▸ WRITTEN PROBLEM 1:
Return everything in the Alto Maipo article from "Looking back on" down to "by Laura Isaza.", copied word for word.

▸ EXTRACT:

■ ■ ■

Looking back on Alto Maipo: Hydropower and controversy in the Chilean Andes

Victoria Ortega, resident of a small hamlet in the central Chilean Andes, says a controversial hydroelectric project changed her town permanently and broke a promise to locals.
Victoria Ortega, resident of a small hamlet in the central Chilean Andes, says a controversial hydroelectric project changed her town permanently and broke a promise to locals.

Photos by Sachi Kitajima Mulkey. Audio Recordings by Laura Isaza.

Related Topics:
Climate, Energy, Engineering, Justice, Pollution, Renewable Energy, Water

As glacial retreat bankrupts an ambitious hydroelectric project, residents reflect on the conflicts leading to its construction.

The Cajón del Maipo is an arid, once snowcapped region of the Chilean Andes, 40 miles north of Chile’s capital city of Santiago. There, a series of hamlets tucked around the mountains and valleys are home to a lively community of small-scale agricultural and ecotourism businesses. In recent years, the effects of melting glaciers in the region have exacerbated a historical drought and threatened local water security.

In 2013, a new hydroelectric project, named Alto Maipo, began construction along the Río Maipo, a large glacier-fed river in the Cajón del Maipo valley. While the valley is already home to a long-standing network of hydroelectric plants, the company, AES Gener, promised to produce over four times the current energy supply by diverting rivers through 43.5 miles of tunnels dug beneath the mountains.

After being announced, the project was met with swift backlash from community and environmental leaders. Now, years after protests have died down, the project remains internationally controversial and plagued by operational problems, such as glacial retreat reducing the water flow needed to provide the energy for the project.

The entrance to a Strabag facility, a European construction company contracted for construction of the Alto Maipo project, sits along the road to El Alfalfal.
The entrance to a Strabag facility, a European construction company contracted for construction of the Alto Maipo project, sits along the road to El Alfalfal.

The greater regional hydroelectric system generates energy through a broad series of underground tunnels that divert water from naturally occurring rivers before being returned to the surface. Alto Maipo’s tunnels span over 41 miles and source millions of gallons of water from three rivers: the Río Volcán, the Río Yeso, and the Río Colorado.

■ ■ ■

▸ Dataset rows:
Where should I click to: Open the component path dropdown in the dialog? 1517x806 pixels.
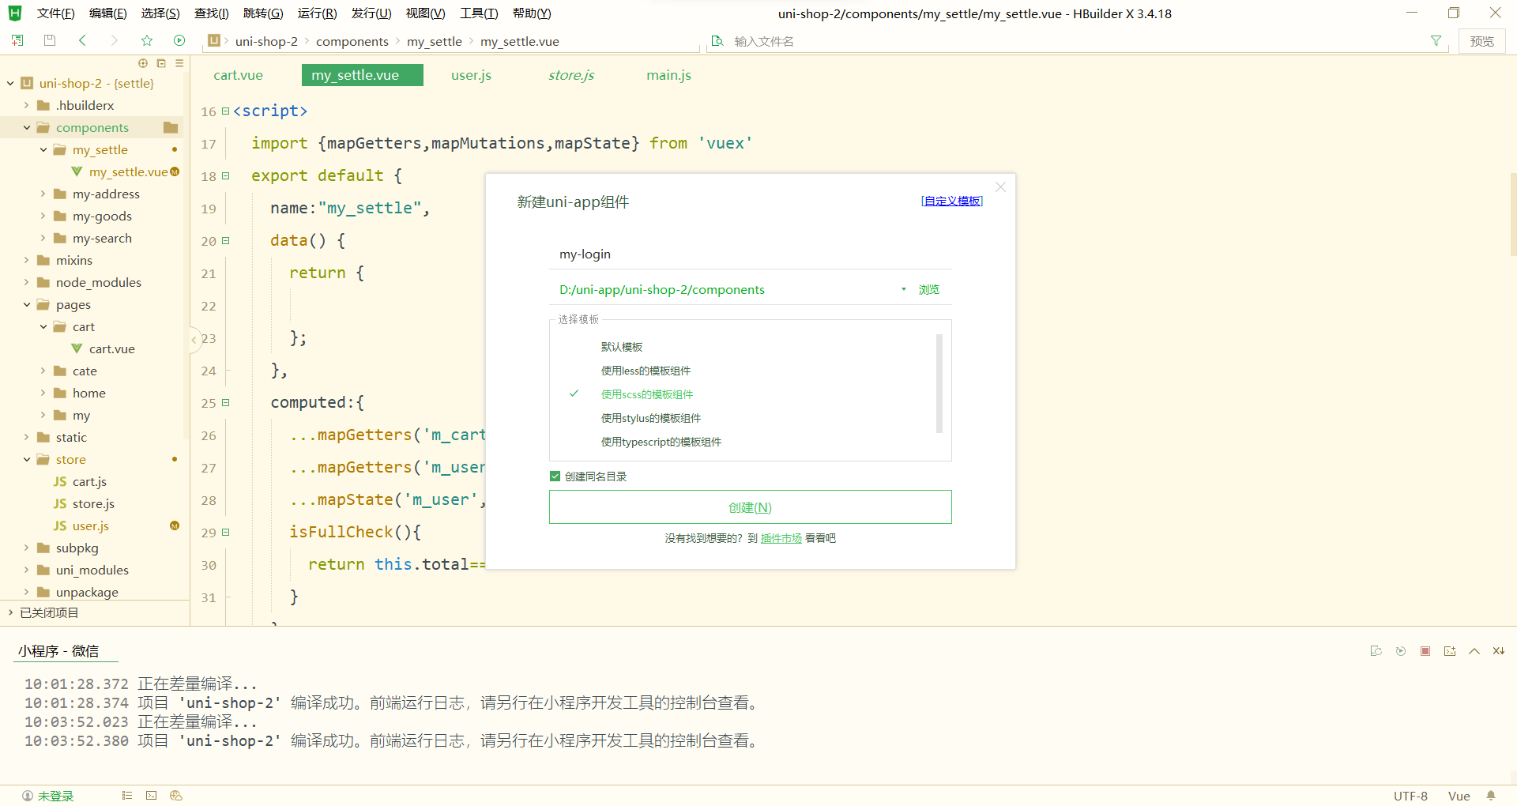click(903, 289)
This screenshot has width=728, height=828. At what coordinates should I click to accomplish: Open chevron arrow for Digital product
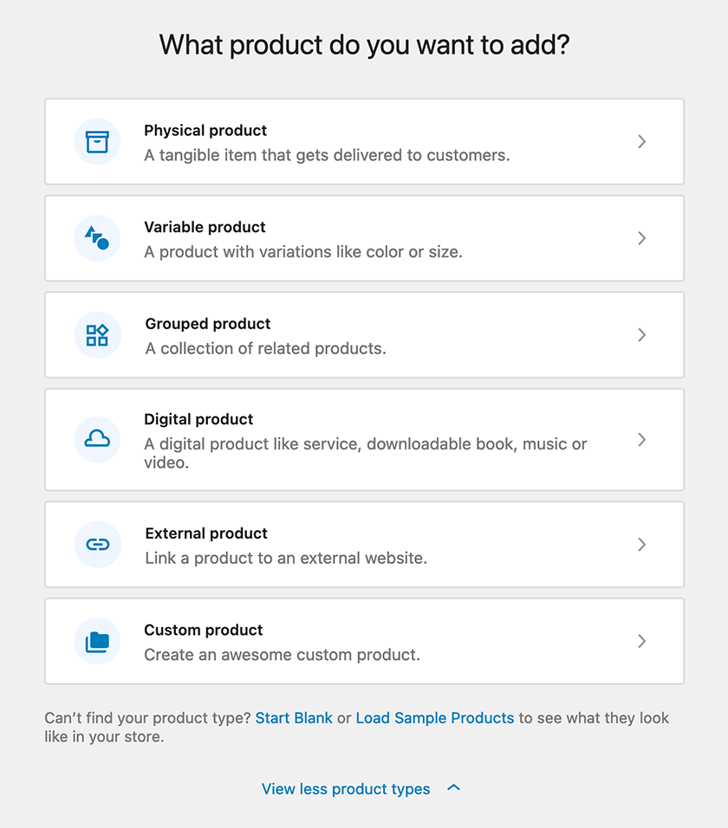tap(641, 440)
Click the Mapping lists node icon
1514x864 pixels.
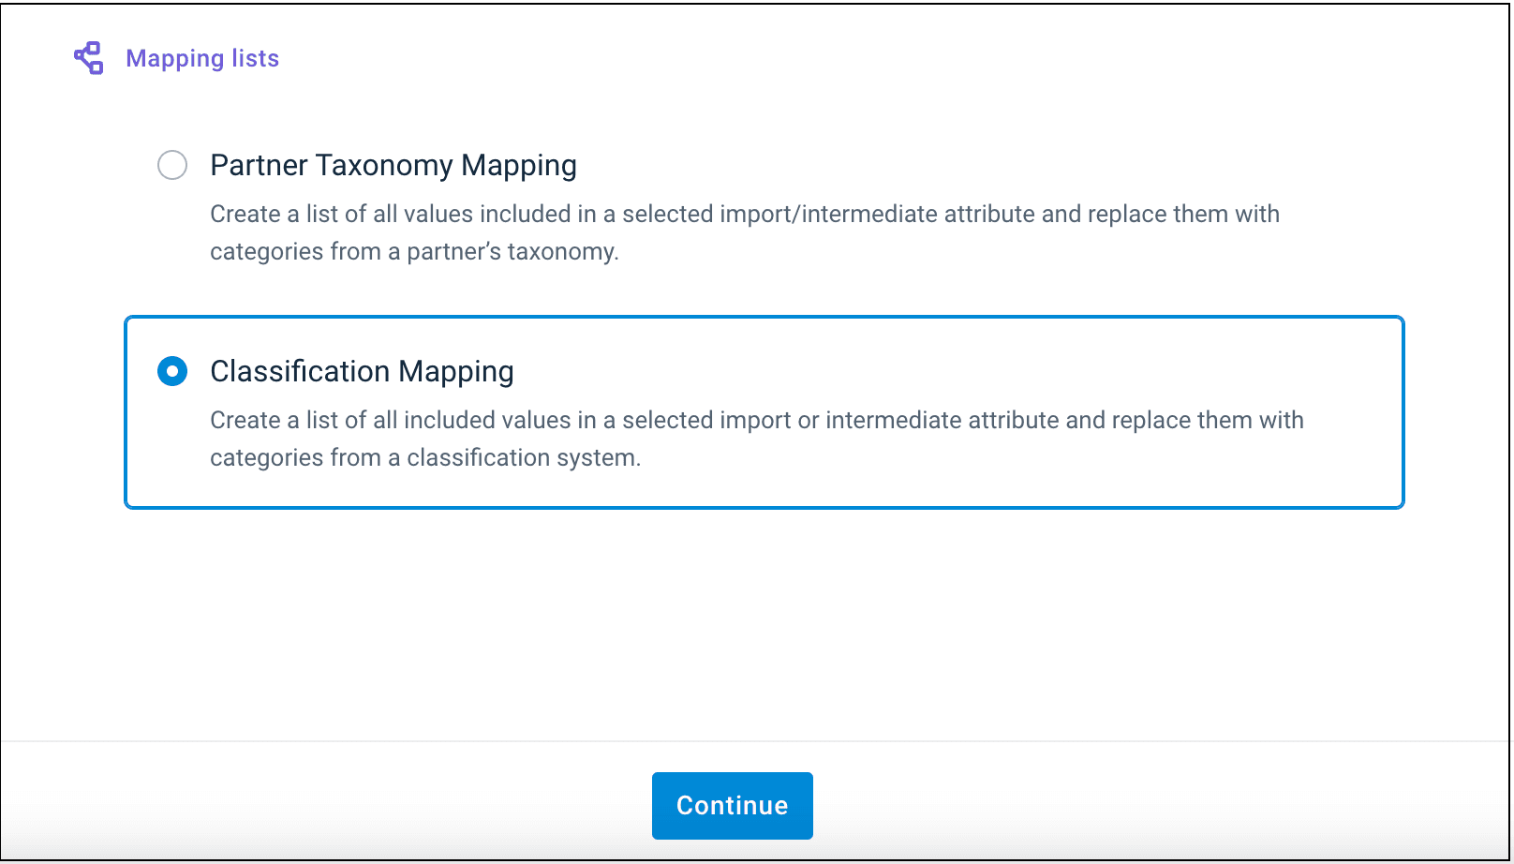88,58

■ ■ ■

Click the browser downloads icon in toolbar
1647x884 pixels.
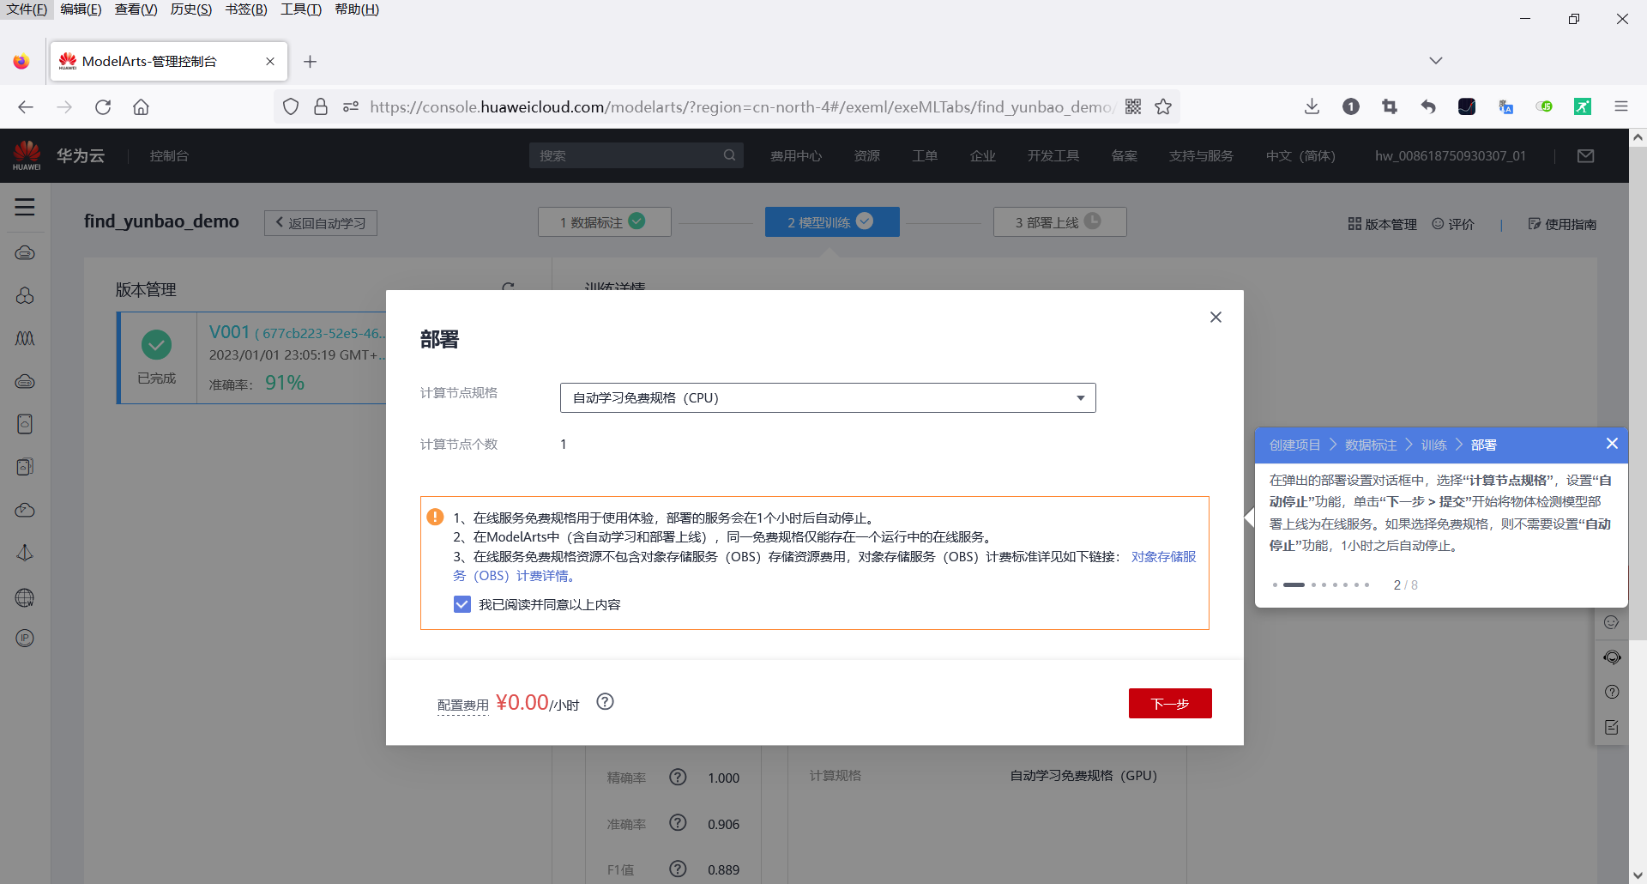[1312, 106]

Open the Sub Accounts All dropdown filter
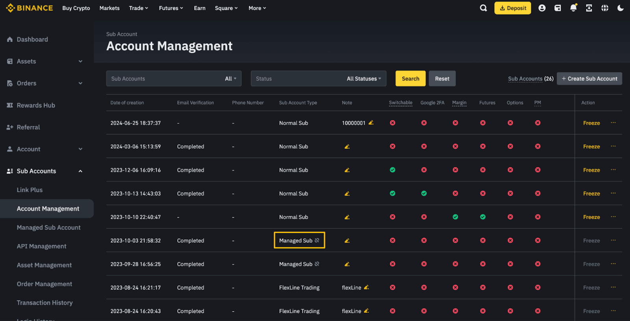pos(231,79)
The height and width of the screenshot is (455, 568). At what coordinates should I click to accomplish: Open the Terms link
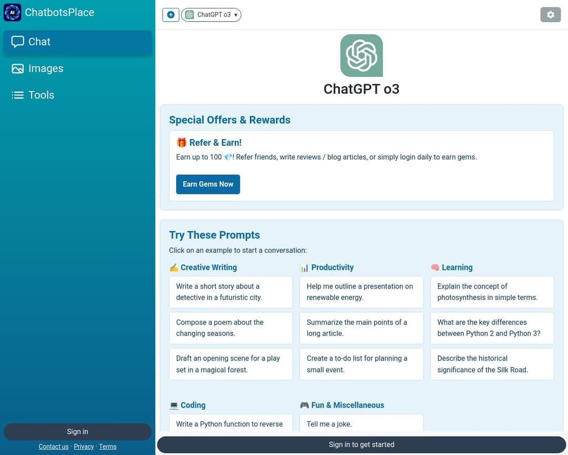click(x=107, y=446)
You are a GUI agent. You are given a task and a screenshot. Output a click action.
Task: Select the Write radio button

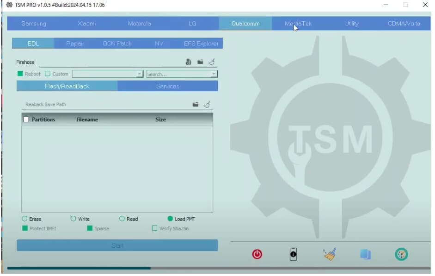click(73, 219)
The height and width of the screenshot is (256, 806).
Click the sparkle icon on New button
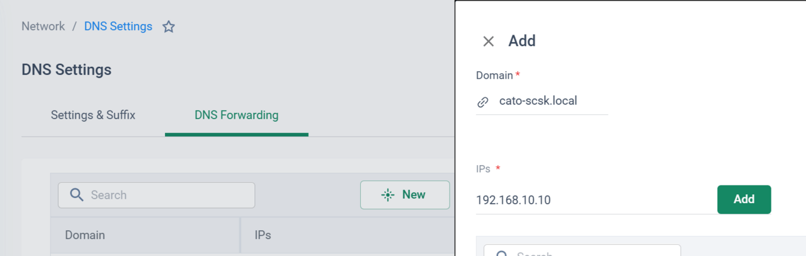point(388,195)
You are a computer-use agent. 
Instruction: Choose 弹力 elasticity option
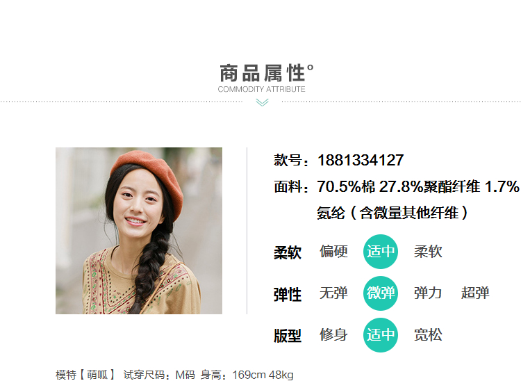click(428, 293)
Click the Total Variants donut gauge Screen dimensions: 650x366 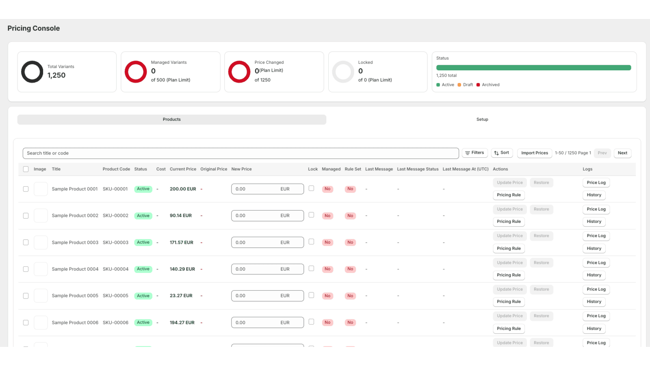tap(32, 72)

■ ■ ■

▸ WRITTEN PROBLEM 2:
Collect every line of the records that contains the word "width".

▸ EXERCISE SOLUTION 1:
Looking back on Alto Maipo: Hydropower and controversy in the Chilean Andes

Victoria Ortega, resident of a small hamlet in the central Chilean Andes, says a controversial hydroelectric project changed her town permanently and broke a promise to locals.
Victoria Ortega, resident of a small hamlet in the central Chilean Andes, says a controversial hydroelectric project changed her town permanently and broke a promise to locals.

Photos by Sachi Kitajima Mulkey. Audio Recordings by Laura Isaza.

▸ EXERCISE SOLUTION 2:
This screenshot has width=728, height=828. At what coordinates should I click to accomplish: Open chevron arrow for Digital product
The height and width of the screenshot is (455, 568). At what coordinates should I click to accomplish: Open the Terms link
The height and width of the screenshot is (256, 806).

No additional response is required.